Disclaimer: Harry Potter universe belongs to J.K, I am just borrowing it.

31st August, 1977

Dear Mary,

It was all Jane's fault, this. Well, not this this, as in my life, but the fact that I have begun writing these letters to you. Because I know you may be thinking that this is all a little belated, mostly on account of the fact that you've been gone for months, so why have I started writing to you now?

It all started when Jane Meldrum, my Mothers best friend and family physiatrist, told me to start writing these letters to you in order to express my feelings or something mad like that. I refused to for months and told her straight out that it was the maddest thing I'd ever heard, so the informed me that I was apparently in 'shock and denial'. I asked her (snappishly) whether writing letters to you as if expecting an answer was an example of denial. I had hoped that being a cow to her would get her to lay off of me for a bit but oh no, this just encouraged her.

Anyway, that's not why I've begun writing to you, although I do, of course, miss you quite a lot.

I just need to know that you are out there, and that you care. And just because you may not be doesn't mean that it doesn't make me feel less alone.

And yes, I do know that its highly improbable that you're expressing your feelings of confusion at the belatedness and madness that is this letter, on account of the very real and very unavoidable fact that you are, after all, no longer living.

I'm not mad, you know.

It's not like I'm living in denial or anything; I know that you're gone. No one ever lets me forget it, I can assure you, and, of course, I don't want to forget it, because I don't want to forget you. You were my best friend.
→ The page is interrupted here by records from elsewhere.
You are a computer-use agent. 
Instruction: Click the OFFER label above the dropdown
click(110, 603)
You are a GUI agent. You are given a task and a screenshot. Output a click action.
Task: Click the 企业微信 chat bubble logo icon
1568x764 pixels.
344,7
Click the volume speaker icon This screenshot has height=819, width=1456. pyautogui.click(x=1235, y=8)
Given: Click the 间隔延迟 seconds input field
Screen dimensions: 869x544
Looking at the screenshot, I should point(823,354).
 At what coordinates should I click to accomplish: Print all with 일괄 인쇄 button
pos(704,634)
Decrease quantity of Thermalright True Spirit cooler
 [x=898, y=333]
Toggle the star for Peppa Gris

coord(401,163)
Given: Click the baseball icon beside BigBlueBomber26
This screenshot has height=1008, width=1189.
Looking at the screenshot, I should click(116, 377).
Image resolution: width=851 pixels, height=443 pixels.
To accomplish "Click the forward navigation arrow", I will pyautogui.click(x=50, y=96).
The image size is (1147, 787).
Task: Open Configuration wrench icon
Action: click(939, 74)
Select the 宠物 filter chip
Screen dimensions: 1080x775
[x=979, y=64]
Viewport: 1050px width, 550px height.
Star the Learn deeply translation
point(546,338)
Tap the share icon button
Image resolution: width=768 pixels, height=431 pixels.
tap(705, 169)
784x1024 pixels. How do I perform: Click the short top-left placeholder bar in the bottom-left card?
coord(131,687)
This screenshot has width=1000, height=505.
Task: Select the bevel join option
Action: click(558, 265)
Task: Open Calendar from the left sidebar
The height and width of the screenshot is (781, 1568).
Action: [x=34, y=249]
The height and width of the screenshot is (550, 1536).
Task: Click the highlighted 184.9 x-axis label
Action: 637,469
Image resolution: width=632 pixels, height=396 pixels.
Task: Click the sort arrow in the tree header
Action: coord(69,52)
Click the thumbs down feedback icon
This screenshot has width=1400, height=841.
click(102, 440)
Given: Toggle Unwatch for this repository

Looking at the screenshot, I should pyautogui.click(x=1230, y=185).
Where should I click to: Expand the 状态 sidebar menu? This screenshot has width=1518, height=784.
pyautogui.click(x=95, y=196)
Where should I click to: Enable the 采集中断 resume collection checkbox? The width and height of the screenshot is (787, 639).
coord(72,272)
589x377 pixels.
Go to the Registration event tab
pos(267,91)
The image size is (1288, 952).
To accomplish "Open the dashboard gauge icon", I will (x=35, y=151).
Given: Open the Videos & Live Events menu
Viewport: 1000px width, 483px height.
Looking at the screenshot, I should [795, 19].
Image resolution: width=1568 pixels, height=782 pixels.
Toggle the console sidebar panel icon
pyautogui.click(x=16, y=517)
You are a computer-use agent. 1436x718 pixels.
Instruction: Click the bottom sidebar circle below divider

So, this is my life. Of course, you know this as well as I do, or knew, at least. It's weird to think that you're not here anymore, being alive and appreciating what that means. I don't think I ever did, until you left me all those weeks ago.

I want you to know that I neither happy nor sad and am still trying to figure out an alternative. Maybe there isn't, no one seems to understand when I explain to them. You would have, though. I know it. "Happy and sad are too simple for girls like us, Lily," you'd say, "We are a whole new biosphere of describing words, my love." I would have laughed while you smiled that sad little smile that I was so used to receiving within those last months of your life.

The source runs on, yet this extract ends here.